▸ **Written problem**: Copy out the listing below, swapping every "sidebar" for "side panel" and changing nothing else.

▸ **Material for this exercise**:
※

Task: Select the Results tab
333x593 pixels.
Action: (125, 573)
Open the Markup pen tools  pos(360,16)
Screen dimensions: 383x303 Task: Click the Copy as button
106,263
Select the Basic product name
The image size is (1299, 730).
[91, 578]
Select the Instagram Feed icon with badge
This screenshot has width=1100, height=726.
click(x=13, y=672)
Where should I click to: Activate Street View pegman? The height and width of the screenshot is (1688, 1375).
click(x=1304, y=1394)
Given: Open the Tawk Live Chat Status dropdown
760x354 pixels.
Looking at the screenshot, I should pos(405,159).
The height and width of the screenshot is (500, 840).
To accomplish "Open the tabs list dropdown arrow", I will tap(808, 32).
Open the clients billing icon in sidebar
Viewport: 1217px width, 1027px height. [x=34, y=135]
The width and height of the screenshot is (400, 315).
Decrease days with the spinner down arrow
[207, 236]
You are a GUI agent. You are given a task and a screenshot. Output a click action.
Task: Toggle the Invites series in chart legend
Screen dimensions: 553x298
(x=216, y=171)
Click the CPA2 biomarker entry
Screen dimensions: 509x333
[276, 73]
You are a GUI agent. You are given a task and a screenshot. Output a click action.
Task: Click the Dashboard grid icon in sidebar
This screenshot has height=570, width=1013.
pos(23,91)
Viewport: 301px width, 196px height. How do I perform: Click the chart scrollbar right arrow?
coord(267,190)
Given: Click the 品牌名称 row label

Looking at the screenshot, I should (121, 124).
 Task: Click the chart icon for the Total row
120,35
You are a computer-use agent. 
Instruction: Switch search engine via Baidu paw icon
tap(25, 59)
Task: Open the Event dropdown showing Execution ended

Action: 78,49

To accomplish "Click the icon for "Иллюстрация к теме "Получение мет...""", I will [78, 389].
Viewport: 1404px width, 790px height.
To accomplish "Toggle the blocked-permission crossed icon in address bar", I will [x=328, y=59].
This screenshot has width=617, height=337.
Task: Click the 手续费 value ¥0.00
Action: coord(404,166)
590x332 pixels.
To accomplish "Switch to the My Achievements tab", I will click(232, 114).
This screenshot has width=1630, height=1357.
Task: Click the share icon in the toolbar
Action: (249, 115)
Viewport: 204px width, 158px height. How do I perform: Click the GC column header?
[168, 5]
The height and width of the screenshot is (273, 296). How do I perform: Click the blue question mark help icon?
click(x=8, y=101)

※

▸ **Exercise result**:
Task: Select the Results tab
333x593 pixels.
Action: (125, 573)
Open the Markup pen tools  pos(360,16)
Screen dimensions: 383x303 Task: Click the Copy as button
106,263
Select the Basic product name
The image size is (1299, 730).
[91, 578]
Select the Instagram Feed icon with badge
This screenshot has width=1100, height=726.
click(x=13, y=672)
Where should I click to: Activate Street View pegman? The height and width of the screenshot is (1688, 1375).
click(x=1304, y=1394)
Given: Open the Tawk Live Chat Status dropdown
760x354 pixels.
Looking at the screenshot, I should pos(405,159).
The height and width of the screenshot is (500, 840).
To accomplish "Open the tabs list dropdown arrow", I will tap(808, 32).
Open the clients billing icon in side panel
Viewport: 1217px width, 1027px height. [x=34, y=135]
The width and height of the screenshot is (400, 315).
Decrease days with the spinner down arrow
[207, 236]
You are a GUI agent. You are given a task and a screenshot. Output a click action.
Task: Toggle the Invites series in chart legend
Screen dimensions: 553x298
(x=216, y=171)
Click the CPA2 biomarker entry
Screen dimensions: 509x333
[276, 73]
You are a GUI agent. You are given a task and a screenshot. Output a click action.
Task: Click the Dashboard grid icon in side panel
This screenshot has height=570, width=1013.
pos(23,91)
Viewport: 301px width, 196px height. How do I perform: Click the chart scrollbar right arrow?
coord(267,190)
Given: Click the 品牌名称 row label

Looking at the screenshot, I should (121, 124).
 Task: Click the chart icon for the Total row
120,35
You are a computer-use agent. 
Instruction: Switch search engine via Baidu paw icon
tap(25, 59)
Task: Open the Event dropdown showing Execution ended

Action: 78,49

To accomplish "Click the icon for "Иллюстрация к теме "Получение мет...""", I will [78, 389].
Viewport: 1404px width, 790px height.
To accomplish "Toggle the blocked-permission crossed icon in address bar", I will [x=328, y=59].
This screenshot has width=617, height=337.
Task: Click the 手续费 value ¥0.00
Action: coord(404,166)
590x332 pixels.
To accomplish "Switch to the My Achievements tab", I will click(232, 114).
This screenshot has width=1630, height=1357.
Task: Click the share icon in the toolbar
Action: (249, 115)
Viewport: 204px width, 158px height. How do I perform: Click the GC column header?
[168, 5]
The height and width of the screenshot is (273, 296). How do I perform: Click the blue question mark help icon?
click(x=8, y=101)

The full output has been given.